== Input for this task ==
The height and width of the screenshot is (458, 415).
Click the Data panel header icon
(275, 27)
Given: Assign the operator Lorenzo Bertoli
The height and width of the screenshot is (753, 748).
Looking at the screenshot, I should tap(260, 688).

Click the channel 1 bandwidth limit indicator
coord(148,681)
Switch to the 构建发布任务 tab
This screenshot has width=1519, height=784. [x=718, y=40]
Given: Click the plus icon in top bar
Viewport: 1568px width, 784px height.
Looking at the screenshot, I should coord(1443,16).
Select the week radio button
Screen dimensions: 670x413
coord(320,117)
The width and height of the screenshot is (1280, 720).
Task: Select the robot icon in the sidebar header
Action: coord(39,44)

== Short task ==
Reproduce every item above, swapping "Click" for "Press" and keeping everything else the same.

== Correct response ==
The height and width of the screenshot is (458, 415).
Press the Data panel header icon
(275, 27)
Given: Assign the operator Lorenzo Bertoli
The height and width of the screenshot is (753, 748).
Looking at the screenshot, I should tap(260, 688).

Press the channel 1 bandwidth limit indicator
coord(148,681)
Switch to the 构建发布任务 tab
This screenshot has width=1519, height=784. [x=718, y=40]
Given: Press the plus icon in top bar
Viewport: 1568px width, 784px height.
Looking at the screenshot, I should coord(1443,16).
Select the week radio button
Screen dimensions: 670x413
coord(320,117)
The width and height of the screenshot is (1280, 720).
Task: Select the robot icon in the sidebar header
Action: coord(39,44)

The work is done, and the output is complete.